6.5. Human Evaluation
To further evaluate FactMS’s performance, we randomly select 100 multimodal articles from our test dataset for human evaluation. Three volunteers manually evaluate the summaries generated by FactMS, MSMO, MSE, MAtt, and human-written summaries (Target). To evaluate word overlap, volunteers score between 1 (worst) and 5 (best) on informativeness (Inf) and fluency (Flu). Inf means whether the summary represents the crucial information from the source article, and Flu means whether the summary is grammatically correct. As shown in
Table 6, the Inf and Flu scores of FactMS outperform all baselines and are close to the target. The Vision
p of FactMS is better than other baselines and closest to the target. This improvement benefits from the vision-based text content filter and the fusion of textual and visual knowledge information by FactMS.
6.6. Case Study
Figure 4 shows examples of the output summaries of FactMS and several baseline MS models. The green symbol indicates that the summary is consistent with the image or text, while the red indicates inconsistency. Compared with existing MS studies, FactMS generates summaries with better multimodal factual consistency due to the integration of textual and visual multimodal factual knowledge.
6.7. Discussion
If the image is completely unrelated to the textual content, our vision-based text content filter would not find matching objects or scenes. Consequently, the model’s cross-modality fusion would de-emphasize visual features, effectively defaulting to a text-focused summary. In such cases, the generated summary would rely more heavily on textual facts while assigning minimal weight to the irrelevant image data.
6.8. Limitations
Although the FactMS model has achieved good results on the three multimodal datasets, its performance may be data-dependent.
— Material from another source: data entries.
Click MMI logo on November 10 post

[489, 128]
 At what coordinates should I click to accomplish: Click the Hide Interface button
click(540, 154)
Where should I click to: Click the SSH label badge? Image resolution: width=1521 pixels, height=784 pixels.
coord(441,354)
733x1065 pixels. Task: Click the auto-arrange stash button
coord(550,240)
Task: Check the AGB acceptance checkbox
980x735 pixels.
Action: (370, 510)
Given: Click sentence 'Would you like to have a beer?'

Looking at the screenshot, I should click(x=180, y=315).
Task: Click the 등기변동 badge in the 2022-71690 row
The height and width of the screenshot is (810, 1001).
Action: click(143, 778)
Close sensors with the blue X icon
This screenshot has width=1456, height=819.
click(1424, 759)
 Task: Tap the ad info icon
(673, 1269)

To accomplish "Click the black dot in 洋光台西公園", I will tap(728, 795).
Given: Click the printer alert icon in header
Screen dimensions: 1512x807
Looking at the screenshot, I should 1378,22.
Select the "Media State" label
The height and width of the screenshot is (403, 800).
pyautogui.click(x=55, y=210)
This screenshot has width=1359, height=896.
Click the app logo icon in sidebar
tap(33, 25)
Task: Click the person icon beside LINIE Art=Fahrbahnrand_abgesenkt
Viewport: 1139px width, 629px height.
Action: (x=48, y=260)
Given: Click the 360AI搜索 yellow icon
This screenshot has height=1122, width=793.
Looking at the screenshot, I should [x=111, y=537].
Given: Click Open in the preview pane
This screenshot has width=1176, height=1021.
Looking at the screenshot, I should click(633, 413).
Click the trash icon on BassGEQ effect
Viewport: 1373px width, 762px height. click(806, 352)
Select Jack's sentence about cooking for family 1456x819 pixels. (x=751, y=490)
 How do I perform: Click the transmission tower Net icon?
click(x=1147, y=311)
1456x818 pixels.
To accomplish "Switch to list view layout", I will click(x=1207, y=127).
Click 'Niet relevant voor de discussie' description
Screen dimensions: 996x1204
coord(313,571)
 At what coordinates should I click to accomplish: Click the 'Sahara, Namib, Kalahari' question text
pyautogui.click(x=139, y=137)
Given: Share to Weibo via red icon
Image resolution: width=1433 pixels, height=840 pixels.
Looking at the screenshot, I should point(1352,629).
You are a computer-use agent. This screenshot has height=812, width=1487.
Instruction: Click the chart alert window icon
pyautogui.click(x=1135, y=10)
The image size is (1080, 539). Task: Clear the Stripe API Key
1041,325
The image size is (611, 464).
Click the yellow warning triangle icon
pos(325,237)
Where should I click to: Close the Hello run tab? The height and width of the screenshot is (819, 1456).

Specifically, most of these datasets come from news media, and inevitably have a bias towards the angle or subject of media coverage; in scenarios dominated by sports news, the model is better at identifying sports-related entities and actions, but may require further fine-tuning and adaptation in other fields (such as medical and government affairs). In addition, since media data often has tendencies, if the image content is inconsistent with the actual news topic, it may bring noise and bias to the model. Therefore, future work will consider a wider and more diverse range of multimodal data sources, and introduce external knowledge bases and more rigorous fact verification modules during the training phase to reduce bias propagation and improve the robustness of the system.
7. Conclusions
In this paper, we define and analyze the multimodal factual inconsistency problem in the multimodal summarization task. To address this problem, we propose a fact-aware multimodal summarization model via a vision-based text content filter and a dual heterogeneous knowledge graph, which fuses factual knowledge in both textual and visual modalities to generate summaries. Experiment results show that our model is effective in producing summaries that are consistent with the multimodal content. Our model differs from the text-only summarization models, which aim to make summaries consistent with the text content only. It is also different from the existing MS works, which only focus on the informativeness and fluency of summaries. By extracting textual and visual knowledge and exploiting the correlation between multimodal content, we can enhance multimodal factual consistency in multimodal summarization.
Author Contributions
Conceptualization, C.L. and M.Z.; methodology, C.L. and M.Z.; software, H.Y. and M.Z.; validation, C.L., H.Y. and M.Z.; formal analysis, M.Z.; investigation, M.Z.; resources, C.L.; data curation, C.L.; writing—original draft preparation, M.Z.; writing—review and editing, C.L. and M.Z.; visualization, H.Y. and M.Z.; supervision, C.L.; project administration, C.L.; funding acquisition, C.L. All authors have read and agreed to the published version of the manuscript.
Funding
This research received no external funding.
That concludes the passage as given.